The mean for yellow.
But each of these points,
for example, if I think about this,
this is amount of time that someone might spend
and you can see that there's a low probability about it.
This over here, this would be a sample mean you might get
for a time that you sampled 1,000 people
and you calculated the mean,
and you see that there's a low probability for it.
So, then what you would do is,
if you were able to statistically generate these things
assuming the null hypothesis,
and don't worry too much,
we'll find out the techniques for doing this
and the assumptions we need to make for doing this,
what we do is then take a sample of 1,000.
So, you take your sample of 1,000,
so sample 1,000,
and then from that you are able to calculate a sample mean.
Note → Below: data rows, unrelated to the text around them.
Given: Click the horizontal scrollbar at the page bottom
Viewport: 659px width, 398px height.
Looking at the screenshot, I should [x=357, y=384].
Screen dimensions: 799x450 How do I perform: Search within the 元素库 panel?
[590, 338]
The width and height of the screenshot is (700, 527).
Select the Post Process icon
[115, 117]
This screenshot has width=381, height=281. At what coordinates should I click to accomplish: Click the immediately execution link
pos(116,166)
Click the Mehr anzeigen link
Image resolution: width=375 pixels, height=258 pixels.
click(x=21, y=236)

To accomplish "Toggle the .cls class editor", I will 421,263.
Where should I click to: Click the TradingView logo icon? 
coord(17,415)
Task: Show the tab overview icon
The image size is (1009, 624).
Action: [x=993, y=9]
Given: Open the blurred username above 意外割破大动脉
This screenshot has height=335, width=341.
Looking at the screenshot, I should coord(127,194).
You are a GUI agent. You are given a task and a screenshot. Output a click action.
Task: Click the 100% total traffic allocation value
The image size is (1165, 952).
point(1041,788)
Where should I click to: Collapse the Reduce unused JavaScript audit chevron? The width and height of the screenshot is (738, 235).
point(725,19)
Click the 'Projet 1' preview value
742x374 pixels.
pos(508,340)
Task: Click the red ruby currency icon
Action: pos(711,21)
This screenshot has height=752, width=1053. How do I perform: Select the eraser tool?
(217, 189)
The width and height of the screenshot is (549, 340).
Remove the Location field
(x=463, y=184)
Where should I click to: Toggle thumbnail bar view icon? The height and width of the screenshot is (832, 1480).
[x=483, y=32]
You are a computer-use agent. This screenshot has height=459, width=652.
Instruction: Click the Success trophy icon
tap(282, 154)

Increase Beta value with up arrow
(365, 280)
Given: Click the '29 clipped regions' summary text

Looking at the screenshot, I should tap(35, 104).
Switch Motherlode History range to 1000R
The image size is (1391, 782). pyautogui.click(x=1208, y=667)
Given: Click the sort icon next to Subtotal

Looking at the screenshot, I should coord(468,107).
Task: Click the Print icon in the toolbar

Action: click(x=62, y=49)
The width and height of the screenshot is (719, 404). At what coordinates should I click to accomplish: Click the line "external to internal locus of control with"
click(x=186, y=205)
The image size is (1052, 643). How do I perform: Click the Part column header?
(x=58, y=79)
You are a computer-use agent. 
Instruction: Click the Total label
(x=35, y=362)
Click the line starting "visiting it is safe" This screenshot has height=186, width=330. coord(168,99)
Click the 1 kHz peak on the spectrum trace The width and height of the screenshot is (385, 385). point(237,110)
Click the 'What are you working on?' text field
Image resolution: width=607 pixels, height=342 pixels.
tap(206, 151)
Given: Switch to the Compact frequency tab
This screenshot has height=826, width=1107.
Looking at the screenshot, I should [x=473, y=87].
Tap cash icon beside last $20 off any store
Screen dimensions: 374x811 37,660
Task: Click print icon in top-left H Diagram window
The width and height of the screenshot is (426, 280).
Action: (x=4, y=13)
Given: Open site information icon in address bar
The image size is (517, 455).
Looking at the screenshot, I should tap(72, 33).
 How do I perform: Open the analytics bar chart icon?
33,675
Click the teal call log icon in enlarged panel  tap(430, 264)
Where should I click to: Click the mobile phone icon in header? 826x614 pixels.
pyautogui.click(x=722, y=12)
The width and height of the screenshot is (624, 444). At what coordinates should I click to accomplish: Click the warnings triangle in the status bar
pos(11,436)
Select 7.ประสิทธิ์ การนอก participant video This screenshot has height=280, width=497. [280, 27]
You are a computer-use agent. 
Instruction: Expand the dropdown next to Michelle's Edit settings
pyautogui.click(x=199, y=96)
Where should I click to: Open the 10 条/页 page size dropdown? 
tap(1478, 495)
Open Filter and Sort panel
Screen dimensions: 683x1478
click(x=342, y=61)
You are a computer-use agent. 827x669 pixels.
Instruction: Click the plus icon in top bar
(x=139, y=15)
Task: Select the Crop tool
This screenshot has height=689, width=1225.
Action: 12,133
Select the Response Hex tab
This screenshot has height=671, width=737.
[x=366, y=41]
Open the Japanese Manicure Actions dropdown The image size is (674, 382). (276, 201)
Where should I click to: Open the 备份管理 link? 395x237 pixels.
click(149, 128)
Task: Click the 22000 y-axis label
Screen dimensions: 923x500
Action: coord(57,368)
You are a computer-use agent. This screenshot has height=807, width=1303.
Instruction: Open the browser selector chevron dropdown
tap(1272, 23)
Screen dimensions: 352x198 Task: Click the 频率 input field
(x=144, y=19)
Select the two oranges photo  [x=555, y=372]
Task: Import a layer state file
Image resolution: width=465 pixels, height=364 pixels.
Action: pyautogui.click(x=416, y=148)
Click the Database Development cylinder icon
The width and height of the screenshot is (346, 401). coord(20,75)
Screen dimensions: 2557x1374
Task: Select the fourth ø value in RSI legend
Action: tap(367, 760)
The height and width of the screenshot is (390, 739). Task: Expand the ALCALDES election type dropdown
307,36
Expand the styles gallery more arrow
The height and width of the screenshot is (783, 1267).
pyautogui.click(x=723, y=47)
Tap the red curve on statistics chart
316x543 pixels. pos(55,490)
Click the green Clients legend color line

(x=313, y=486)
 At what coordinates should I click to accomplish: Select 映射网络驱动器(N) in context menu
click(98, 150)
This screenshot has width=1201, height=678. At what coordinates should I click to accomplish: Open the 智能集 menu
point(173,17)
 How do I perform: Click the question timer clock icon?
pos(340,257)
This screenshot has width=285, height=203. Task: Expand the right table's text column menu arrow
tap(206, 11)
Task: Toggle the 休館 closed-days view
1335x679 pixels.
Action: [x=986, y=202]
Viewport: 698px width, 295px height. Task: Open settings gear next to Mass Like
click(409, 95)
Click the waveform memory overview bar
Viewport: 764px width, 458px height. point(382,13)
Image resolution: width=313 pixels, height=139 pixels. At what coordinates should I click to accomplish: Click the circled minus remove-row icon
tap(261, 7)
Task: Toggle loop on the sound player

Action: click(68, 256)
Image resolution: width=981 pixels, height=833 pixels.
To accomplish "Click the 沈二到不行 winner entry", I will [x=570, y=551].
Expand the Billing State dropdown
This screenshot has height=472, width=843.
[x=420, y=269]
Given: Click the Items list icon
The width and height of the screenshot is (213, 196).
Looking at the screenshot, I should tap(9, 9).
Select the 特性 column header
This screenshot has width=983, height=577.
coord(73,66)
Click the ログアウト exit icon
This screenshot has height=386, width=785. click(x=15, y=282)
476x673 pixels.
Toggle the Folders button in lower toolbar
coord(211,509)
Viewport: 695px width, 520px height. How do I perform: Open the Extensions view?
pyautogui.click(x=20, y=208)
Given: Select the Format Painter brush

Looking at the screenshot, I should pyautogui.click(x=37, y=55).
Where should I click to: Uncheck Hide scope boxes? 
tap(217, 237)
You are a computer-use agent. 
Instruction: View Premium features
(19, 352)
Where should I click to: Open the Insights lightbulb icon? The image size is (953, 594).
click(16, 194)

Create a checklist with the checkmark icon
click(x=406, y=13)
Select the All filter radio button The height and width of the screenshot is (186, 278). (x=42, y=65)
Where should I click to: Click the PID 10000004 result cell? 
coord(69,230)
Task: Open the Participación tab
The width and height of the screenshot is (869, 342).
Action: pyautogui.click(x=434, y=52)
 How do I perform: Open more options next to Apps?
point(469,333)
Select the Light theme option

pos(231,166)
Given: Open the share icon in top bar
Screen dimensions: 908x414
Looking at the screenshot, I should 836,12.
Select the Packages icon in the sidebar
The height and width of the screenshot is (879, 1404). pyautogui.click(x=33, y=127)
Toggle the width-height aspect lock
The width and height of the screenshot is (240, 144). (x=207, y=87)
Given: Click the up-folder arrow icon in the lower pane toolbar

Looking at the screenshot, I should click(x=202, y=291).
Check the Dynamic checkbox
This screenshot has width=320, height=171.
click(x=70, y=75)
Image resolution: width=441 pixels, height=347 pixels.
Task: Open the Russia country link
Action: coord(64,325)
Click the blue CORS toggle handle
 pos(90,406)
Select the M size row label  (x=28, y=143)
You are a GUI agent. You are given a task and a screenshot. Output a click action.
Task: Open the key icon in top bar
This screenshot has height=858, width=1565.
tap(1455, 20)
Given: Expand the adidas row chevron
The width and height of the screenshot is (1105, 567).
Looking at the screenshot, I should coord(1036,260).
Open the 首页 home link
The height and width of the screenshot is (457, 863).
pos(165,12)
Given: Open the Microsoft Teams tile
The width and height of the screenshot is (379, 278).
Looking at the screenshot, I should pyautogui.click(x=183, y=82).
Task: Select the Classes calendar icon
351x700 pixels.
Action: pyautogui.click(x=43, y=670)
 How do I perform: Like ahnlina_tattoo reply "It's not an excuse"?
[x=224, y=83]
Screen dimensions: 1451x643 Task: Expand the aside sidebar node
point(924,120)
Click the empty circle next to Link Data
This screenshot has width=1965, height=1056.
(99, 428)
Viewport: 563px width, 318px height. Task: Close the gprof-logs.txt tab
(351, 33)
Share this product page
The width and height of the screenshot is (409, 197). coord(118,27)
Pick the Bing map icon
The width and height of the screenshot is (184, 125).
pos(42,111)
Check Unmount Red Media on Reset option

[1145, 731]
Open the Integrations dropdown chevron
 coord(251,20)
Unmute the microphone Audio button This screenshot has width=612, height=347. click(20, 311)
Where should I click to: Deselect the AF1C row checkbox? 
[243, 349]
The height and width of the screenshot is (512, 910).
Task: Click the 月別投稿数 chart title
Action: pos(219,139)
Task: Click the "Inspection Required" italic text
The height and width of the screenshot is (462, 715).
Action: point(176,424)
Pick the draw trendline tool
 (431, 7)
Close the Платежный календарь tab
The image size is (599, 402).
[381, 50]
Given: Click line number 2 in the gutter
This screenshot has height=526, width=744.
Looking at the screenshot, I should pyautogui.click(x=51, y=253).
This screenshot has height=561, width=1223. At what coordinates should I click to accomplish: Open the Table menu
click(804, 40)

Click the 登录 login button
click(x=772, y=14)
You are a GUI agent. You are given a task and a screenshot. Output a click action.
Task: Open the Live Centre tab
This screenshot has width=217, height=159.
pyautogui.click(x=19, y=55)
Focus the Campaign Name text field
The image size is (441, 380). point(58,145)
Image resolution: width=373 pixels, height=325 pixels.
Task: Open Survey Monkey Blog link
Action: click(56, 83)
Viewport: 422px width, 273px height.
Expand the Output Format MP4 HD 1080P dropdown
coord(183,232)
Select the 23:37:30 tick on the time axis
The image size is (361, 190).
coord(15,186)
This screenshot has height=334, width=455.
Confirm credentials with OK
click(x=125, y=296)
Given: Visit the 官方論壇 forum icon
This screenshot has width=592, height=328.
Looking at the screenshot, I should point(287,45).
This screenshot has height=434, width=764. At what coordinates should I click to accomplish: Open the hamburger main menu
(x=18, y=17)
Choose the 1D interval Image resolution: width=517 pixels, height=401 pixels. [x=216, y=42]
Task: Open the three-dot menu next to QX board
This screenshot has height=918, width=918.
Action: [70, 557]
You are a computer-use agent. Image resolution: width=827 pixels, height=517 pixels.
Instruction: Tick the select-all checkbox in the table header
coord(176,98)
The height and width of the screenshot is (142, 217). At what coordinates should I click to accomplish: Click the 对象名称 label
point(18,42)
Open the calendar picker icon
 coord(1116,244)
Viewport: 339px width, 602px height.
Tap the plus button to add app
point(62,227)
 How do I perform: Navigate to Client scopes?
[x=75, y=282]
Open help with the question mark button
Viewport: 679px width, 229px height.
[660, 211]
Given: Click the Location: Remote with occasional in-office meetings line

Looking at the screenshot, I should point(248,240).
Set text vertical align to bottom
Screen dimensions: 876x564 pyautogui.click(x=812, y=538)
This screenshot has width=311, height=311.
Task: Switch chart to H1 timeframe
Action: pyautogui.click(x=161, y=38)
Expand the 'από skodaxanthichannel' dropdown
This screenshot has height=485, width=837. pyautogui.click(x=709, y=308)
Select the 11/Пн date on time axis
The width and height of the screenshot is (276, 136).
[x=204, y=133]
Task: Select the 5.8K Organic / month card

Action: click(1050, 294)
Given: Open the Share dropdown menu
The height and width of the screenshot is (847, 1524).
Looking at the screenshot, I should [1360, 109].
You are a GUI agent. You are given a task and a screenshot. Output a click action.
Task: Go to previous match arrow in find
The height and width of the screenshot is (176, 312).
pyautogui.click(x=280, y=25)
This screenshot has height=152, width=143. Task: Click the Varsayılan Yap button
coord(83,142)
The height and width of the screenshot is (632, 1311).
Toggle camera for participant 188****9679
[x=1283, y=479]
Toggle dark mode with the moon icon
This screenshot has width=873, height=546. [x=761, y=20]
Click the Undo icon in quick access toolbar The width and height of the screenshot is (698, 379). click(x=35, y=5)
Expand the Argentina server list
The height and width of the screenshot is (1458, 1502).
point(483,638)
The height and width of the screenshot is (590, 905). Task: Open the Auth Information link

You are able to calculate that.
And let's say you get a sample mean of 30 minutes.
And let's say, actually, that that is right over here,
that this is 30 minutes right over here.
The center was 20 minutes.
The next thing, what you do is you say,
"What's the probability of getting a result
"at least that extreme assuming the null hypothesis?"
And that high probability on these curves,
it would be this right tail here
and it would be the left tail
that is equally far on the left side,
so it'd be like that.
And what you do is you look.
You look at this probability,
which would be these yellow areas there,
and then we think about the probability
of getting a result at least as extreme as 30 minutes.
So, probability of getting,
getting a sample mean at least
as extreme
as the sample mean equaling 30 minutes,
assuming, assuming
your null hypothesis,
and that's exactly what those yellow areas are all about.
And you compare that to some pre-specified threshold.
So, that threshold is oftentimes 5%.
Sometimes it's 1%.
But if this probability is less than or equal to,
if it's less than or equal to your threshold,
and the threshold is oftentimes denoted
by the Greek letter alpha,
well, we say, "Hey, that was a very low probability
"of getting a result at least this extreme
"if we assume the null hypothesis,"
and so that will allow us to reject,
reject the null hypothesis,
which would suggest, suggest the alternative.
Notice we haven't proven the alternative.
We also haven't proven the the null hypothesis
is for sure false.
We've just said if we assume the null hypothesis,
there's a very low probability of getting a result
at least as extreme as what we just got,
so we will reject the null.
Now, if it's the other way around,
if the probability of getting a sample mean
at least as extreme as this is still reasonable,
if it's greater than your pre-specified threshold,
then you fail to reject the null.
You fail to reject
your null hypothesis.
So, I'll leave you there.
In future videos,
we'll go into much more depth into all of this,
but this is to give you a sense of how hypothesis testing
allows science or all of us in the world
to start making inferences that we can feel good about.